In particular, various ministries that had received a given cut of specific offerings — such as peacemaking, racial-ethnic ministries, women’s ministries, and disaster assistance — were getting cut out of the receipts, in order for the General Assembly Mission Council to designate the receipts more generally to various works, especially global mission. Whenever a guaranteed — even if shrinking — revenue stream is in jeopardy, the constituents of that ministry will protest.
Plenary first received from the Mission Coordination Committee a resolution much amended from the report given by the Special Offerings Task Force. This resolution retained four special offerings, but tinkered with what programs would be recipients. A minority report was also considered, and various amendments and amendments to amendments complicated the process.

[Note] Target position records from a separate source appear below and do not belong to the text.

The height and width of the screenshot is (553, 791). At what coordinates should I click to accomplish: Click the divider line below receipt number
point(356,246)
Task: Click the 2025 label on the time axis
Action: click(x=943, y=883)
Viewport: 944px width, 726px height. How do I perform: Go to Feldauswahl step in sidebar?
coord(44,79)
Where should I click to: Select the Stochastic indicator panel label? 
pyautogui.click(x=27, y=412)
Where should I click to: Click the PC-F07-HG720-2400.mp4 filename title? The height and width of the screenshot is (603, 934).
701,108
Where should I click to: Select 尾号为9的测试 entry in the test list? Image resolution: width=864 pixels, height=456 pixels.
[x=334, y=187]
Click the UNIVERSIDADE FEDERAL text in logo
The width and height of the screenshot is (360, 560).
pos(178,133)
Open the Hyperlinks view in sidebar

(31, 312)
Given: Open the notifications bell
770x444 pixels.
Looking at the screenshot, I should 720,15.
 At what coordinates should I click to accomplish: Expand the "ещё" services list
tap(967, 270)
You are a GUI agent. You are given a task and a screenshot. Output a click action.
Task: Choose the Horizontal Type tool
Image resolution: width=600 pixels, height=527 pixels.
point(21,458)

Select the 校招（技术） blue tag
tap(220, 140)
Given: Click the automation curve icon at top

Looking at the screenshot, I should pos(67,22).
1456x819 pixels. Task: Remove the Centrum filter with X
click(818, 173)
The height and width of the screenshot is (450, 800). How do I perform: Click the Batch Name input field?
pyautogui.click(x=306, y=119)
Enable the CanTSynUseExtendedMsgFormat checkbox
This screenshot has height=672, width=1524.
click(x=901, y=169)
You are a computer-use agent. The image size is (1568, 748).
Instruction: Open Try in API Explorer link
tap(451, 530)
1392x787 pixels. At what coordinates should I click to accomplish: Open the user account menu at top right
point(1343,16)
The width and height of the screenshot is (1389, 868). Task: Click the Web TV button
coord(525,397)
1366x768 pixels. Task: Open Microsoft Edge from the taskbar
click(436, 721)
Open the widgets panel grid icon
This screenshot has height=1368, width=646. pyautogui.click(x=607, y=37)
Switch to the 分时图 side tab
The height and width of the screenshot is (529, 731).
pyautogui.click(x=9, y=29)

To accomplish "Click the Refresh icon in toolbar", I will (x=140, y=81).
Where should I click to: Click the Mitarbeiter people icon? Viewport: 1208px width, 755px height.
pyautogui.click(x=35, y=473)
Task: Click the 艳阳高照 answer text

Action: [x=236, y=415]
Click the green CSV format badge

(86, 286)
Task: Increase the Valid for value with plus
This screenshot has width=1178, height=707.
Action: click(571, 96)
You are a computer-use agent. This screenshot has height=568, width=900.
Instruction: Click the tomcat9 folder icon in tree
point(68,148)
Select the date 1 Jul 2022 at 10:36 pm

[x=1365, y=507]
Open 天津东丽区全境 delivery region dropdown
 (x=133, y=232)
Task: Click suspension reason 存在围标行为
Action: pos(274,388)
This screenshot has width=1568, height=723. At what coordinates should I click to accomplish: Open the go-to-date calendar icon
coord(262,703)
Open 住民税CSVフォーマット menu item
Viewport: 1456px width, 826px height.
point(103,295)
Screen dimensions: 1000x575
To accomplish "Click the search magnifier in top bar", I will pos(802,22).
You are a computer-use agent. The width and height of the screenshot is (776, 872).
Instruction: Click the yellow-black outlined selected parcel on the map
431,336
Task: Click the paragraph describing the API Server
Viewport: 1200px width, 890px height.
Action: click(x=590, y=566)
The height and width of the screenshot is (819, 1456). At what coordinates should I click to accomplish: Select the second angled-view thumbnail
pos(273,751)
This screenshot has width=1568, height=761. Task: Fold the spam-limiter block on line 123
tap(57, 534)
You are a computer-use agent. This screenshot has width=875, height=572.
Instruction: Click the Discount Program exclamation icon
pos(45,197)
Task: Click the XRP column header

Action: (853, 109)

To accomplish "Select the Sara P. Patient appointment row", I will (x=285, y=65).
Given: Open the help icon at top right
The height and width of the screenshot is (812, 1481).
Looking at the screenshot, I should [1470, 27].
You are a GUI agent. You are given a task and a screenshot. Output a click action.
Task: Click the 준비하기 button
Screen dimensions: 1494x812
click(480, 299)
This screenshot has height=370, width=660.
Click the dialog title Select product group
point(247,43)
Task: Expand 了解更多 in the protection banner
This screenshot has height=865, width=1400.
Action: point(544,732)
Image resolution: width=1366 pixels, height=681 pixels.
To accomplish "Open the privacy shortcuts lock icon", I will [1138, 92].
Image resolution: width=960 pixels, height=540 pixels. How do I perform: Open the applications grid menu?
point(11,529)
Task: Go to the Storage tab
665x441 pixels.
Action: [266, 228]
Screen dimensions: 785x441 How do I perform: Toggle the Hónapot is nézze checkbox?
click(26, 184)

Thomas Hawkins, commissioner from Southeastern Illinois, presented the minority report. “We want to strengthen the offerings for future generations,” he explained, “but it will take substantial changes for this to happen. We cannot tinker around the edges … Of the roughly 10,000 congregations, only 1,300 received all four offerings … Our recommendations seek to reverse this trend by being creative, imaginative and collaborative as we move forward.”
The minority report said of the majority report: “The majority recommends setting a goal to raise $20 million dollars in annual Special Receipts by 2020, then reestablishes the pattern of offerings that has declined 25 percent in the last 11 years, and 17 percent in the last four years. Setting goals without providing strategies for success is futile.”
The main motion would eventually realign the offerings and recipients, but not immediately. “It is important to maintain existing programs, percentages and designees in the One Great Hour of Sharing, the Christmas Joy Offering, and the Pentecost Offering and the Peacemaking Offering,” a comment reads. “The 220th General Assembly (2012) recommends that the current distribution patterns be maintained for the next funding cycle.”
In the debate, commissioners learned that “the cost of special offerings is about $400,000, according to Sam Mott, director of special offerings. He also assured commissioners that “the financial implications will fund themselves within the second year of the program.” That $400,000 of overhead costs comes off the top of the receipts, and what remains goes to fund the causes the offerings benefit.
When the dust settled from the debate, the motion from the committee received about 70 percent of the vote, compared to 24 percent for the substitute motion from the committee minority. That means that for now, the four special offerings will benefit the same causes they have in past years, despite a flagging response from givers.